Exercise objective
Read the listing below and copy out each line where the word "agent" occurs.
**** Input data ****
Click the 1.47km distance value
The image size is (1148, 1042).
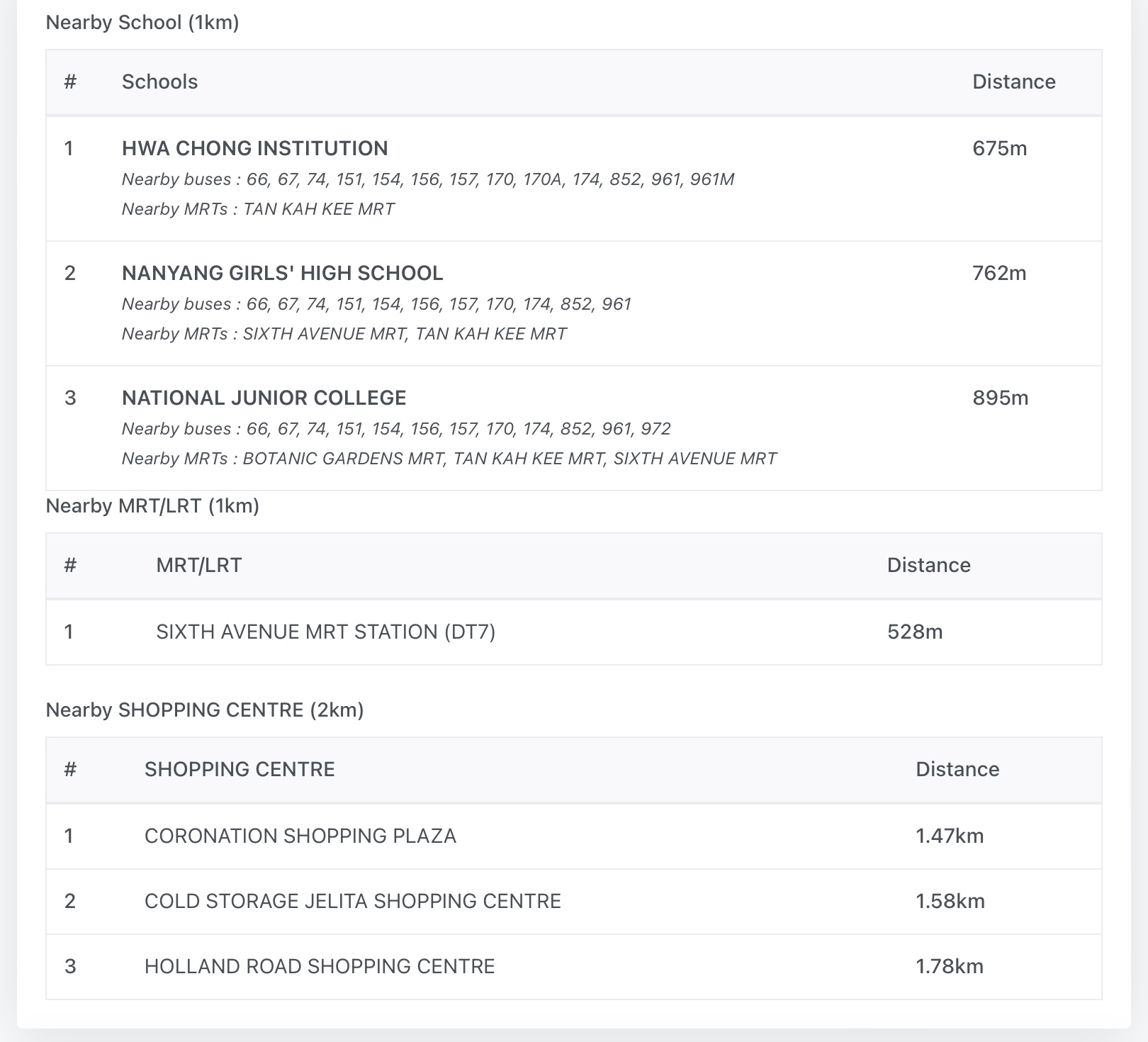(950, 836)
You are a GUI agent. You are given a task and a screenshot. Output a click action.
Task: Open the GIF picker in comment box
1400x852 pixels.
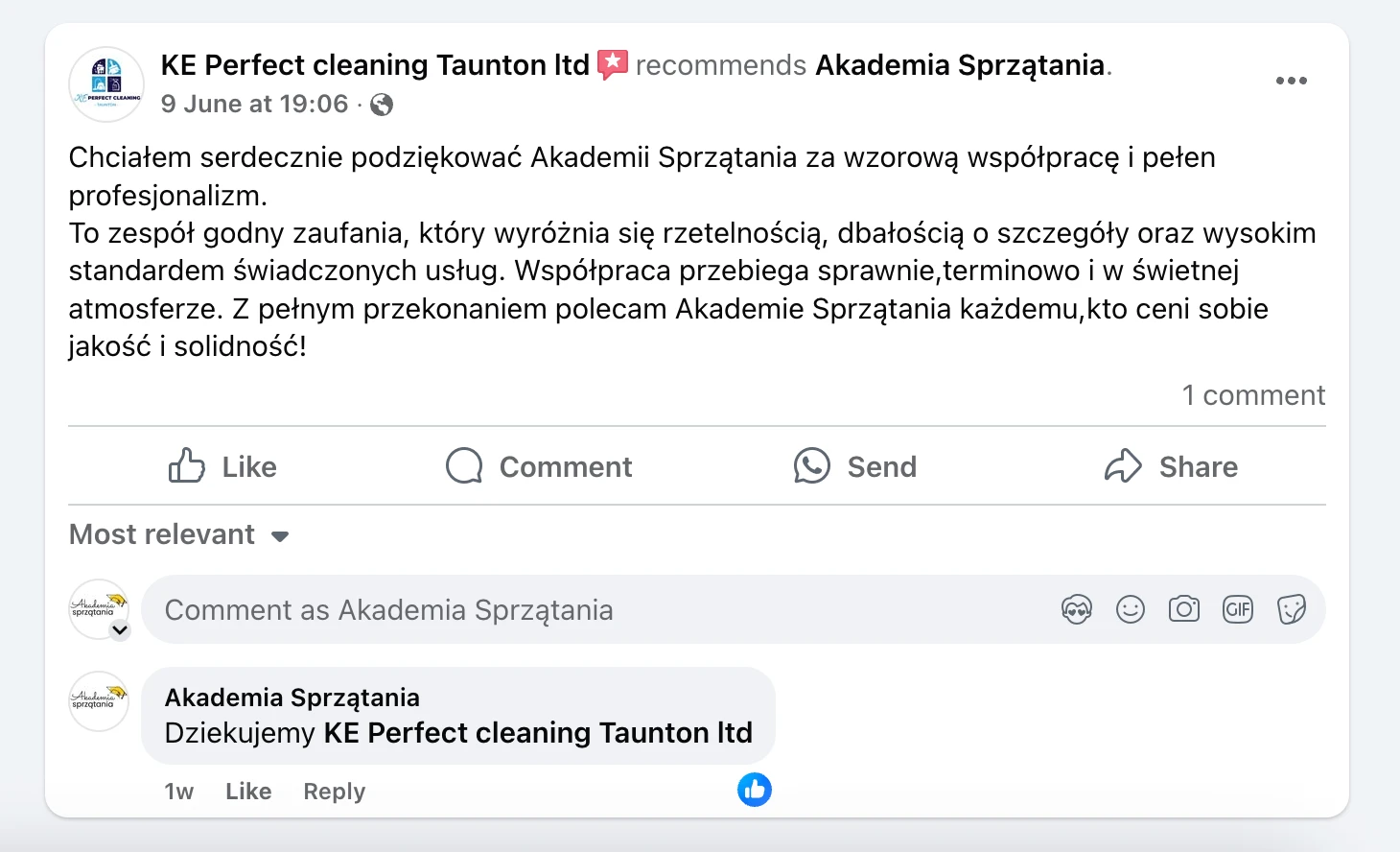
****
**** Input data ****
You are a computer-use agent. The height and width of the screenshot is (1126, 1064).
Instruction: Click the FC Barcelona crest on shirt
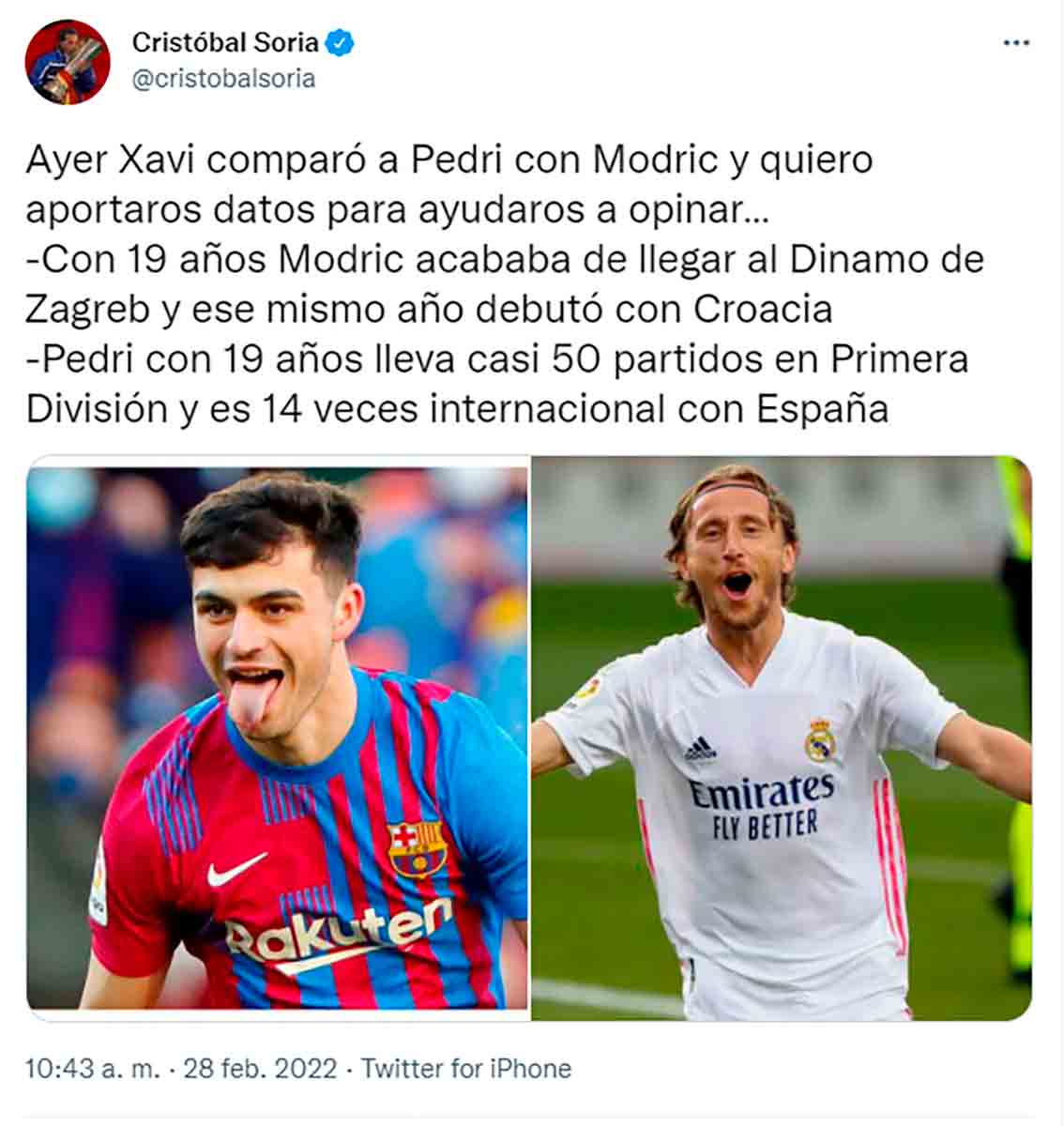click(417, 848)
****
**** Input data ****
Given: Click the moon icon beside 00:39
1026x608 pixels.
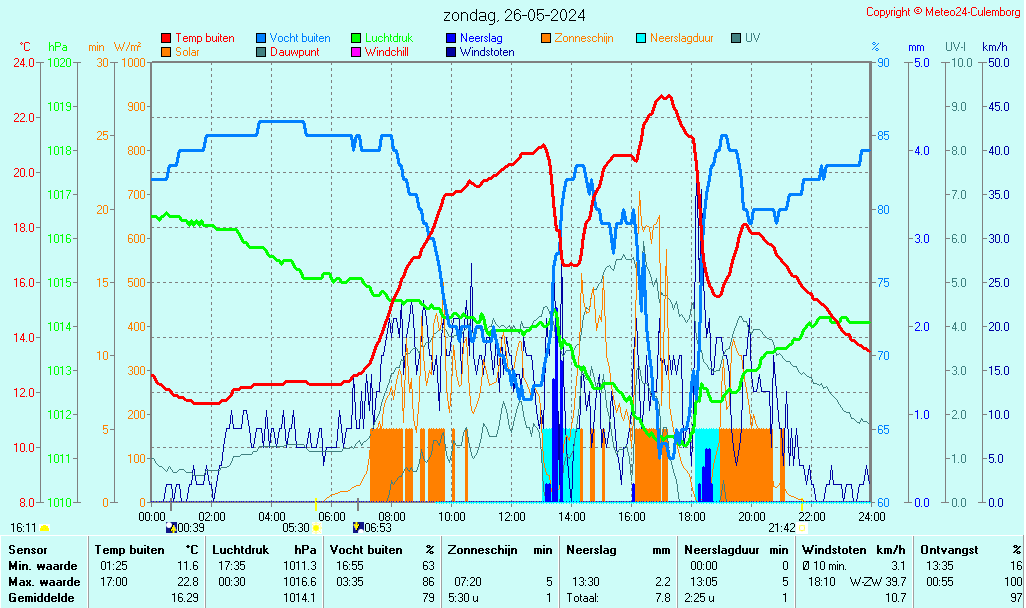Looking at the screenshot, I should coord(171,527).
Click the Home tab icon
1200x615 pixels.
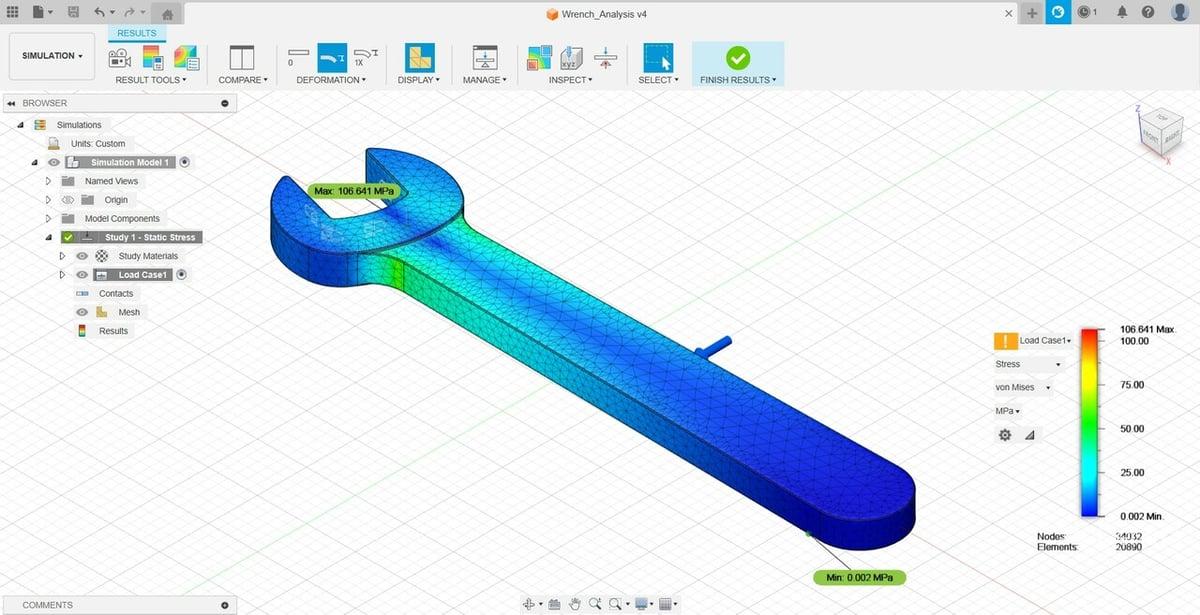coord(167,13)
****
Exercise answer
You are a GUI agent. You are given a task and a screenshot. Output a click action.
You are a computer-use agent. The height and width of the screenshot is (1126, 1064).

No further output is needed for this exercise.